I have not seen any significant interaction effects between factors. Often, patterns are amplified in smaller stocks, but to the extent that they are significantly different, they exist for the same reason they are overwhelmed by transaction costs.
The table above is a cross-tabulation of stock returns from the original 1992 Fama and French paper, showing returns sorted by size and book-to-market. Note the same general monotonic relationship across horizontal and vertical columns. If someone showed me a case where large-cap stocks outperformed low-cap stocks when pre-sorted by something—the opposite of its general pattern—that would indicate a non-linearity that NN would use to generate better performance. Even in that case, it would probably be better to model it directly via an explicit interaction formula or using a 2-D grid interpolation.
Regarding the time variation factors, such as credit spreads and the VIX, I am skeptical because macroeconomists have still been unable to predict recessions despite approximately 80 years of trying. The cliché ‘history shows’ is apt here, as it is much more likely a researcher will find a pattern that worked in past recessions but completely miss the next one, generating false positives in the meantime. The fact that these macro factors are multiplied by firm-specific factors (and these products by each other) merely amplifies the probability of picking up spurious correlations, as it becomes more difficult to discern the absurd cross-correlations within these models.

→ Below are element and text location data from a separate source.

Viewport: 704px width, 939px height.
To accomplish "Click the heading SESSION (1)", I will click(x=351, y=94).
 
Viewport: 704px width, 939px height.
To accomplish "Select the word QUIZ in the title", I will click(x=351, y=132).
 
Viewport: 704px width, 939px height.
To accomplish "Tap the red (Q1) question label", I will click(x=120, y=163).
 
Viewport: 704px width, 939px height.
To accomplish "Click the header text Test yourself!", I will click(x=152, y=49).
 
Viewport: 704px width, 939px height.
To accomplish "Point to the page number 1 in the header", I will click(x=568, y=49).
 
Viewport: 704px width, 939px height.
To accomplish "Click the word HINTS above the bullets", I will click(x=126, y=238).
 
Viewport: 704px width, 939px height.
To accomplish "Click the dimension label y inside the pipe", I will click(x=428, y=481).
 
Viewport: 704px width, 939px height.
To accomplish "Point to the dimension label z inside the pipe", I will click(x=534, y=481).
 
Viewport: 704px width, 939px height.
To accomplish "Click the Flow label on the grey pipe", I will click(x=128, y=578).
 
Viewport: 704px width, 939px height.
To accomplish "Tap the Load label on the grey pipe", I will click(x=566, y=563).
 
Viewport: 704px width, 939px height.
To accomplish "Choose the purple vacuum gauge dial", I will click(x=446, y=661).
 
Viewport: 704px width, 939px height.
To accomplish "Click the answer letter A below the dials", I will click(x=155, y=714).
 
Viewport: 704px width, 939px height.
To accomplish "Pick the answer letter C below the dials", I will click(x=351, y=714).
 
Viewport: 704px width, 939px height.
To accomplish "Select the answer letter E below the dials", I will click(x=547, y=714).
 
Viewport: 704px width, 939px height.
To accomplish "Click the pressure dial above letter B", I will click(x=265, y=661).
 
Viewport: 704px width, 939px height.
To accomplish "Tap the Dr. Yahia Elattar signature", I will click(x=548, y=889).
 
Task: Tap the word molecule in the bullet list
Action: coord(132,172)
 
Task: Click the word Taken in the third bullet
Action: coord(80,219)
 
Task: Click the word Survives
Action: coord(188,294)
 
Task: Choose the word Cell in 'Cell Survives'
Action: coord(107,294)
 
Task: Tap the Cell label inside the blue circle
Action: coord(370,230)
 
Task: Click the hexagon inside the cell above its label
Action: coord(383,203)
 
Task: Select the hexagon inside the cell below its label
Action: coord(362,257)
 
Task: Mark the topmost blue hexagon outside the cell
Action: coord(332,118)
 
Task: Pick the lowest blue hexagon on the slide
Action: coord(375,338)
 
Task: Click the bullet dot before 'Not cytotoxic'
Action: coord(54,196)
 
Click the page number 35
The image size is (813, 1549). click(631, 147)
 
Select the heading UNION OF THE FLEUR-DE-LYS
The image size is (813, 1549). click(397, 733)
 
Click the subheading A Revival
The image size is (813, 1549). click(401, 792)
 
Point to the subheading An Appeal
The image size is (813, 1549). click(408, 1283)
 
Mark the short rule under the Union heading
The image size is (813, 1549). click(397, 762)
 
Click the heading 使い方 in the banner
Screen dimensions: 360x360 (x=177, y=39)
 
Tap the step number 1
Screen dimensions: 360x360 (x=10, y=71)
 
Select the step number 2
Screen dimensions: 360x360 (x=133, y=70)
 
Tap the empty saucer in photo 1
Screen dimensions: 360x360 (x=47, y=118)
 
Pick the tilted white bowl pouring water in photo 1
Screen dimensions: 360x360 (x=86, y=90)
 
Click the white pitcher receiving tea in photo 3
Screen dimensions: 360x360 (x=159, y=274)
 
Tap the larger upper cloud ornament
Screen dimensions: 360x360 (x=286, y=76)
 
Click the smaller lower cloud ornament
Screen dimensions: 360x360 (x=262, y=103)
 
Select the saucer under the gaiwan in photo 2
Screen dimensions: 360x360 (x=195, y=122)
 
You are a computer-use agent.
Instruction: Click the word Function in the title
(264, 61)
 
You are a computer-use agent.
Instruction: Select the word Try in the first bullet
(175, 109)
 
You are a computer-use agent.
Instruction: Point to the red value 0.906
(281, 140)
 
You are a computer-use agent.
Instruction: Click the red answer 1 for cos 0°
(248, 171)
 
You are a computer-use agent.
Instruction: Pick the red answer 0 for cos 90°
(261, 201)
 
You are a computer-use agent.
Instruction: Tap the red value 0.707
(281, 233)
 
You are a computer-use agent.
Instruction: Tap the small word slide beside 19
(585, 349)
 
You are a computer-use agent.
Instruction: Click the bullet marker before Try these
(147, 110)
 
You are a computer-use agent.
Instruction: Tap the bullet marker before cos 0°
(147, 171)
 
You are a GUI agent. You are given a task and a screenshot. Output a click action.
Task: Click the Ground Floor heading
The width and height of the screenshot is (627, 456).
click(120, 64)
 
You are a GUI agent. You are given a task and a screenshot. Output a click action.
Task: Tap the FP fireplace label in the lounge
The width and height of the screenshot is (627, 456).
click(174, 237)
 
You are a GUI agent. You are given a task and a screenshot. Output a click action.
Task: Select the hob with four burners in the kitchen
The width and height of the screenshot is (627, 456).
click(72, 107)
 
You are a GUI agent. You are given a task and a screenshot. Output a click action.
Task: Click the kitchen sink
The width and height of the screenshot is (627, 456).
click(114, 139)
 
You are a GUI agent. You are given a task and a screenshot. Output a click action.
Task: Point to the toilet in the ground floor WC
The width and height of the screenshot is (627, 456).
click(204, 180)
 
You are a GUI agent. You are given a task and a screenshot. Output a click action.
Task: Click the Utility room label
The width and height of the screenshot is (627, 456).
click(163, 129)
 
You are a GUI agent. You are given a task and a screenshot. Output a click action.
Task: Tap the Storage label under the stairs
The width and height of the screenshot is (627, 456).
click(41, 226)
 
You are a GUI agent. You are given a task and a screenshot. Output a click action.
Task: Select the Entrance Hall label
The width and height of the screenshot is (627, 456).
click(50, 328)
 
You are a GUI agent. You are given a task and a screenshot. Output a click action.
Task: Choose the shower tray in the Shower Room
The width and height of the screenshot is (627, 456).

The fat tails and asymmetric distributions of many of these ratios obviously require normalization of firm characteristics. This is especially true when throwing 46 or 94 characteristics into a regression, as there will be many highly correlated inputs that generate spurious significance because they are picking up monotonic nonlinearities via correlations between firm characteristics (eg, the nonlinear functions log(x) and 1/x are nonlinear and monotonic, x^2 is nonlinear and non-monotonic). Xiu et al. list short-term reversal, 12m momentum, momentum change, industry momentum, recent max return, and long-term reversal as their top factors, and these are all highly correlated. I suspect their models are exaggerating the significance of these factors because their correlation with each other is significantly greater than with future returns.
I do not have a dog in this, but I suspect neural net/machine learning algorithms will be like ESG scores a decade ago. They have marketing value.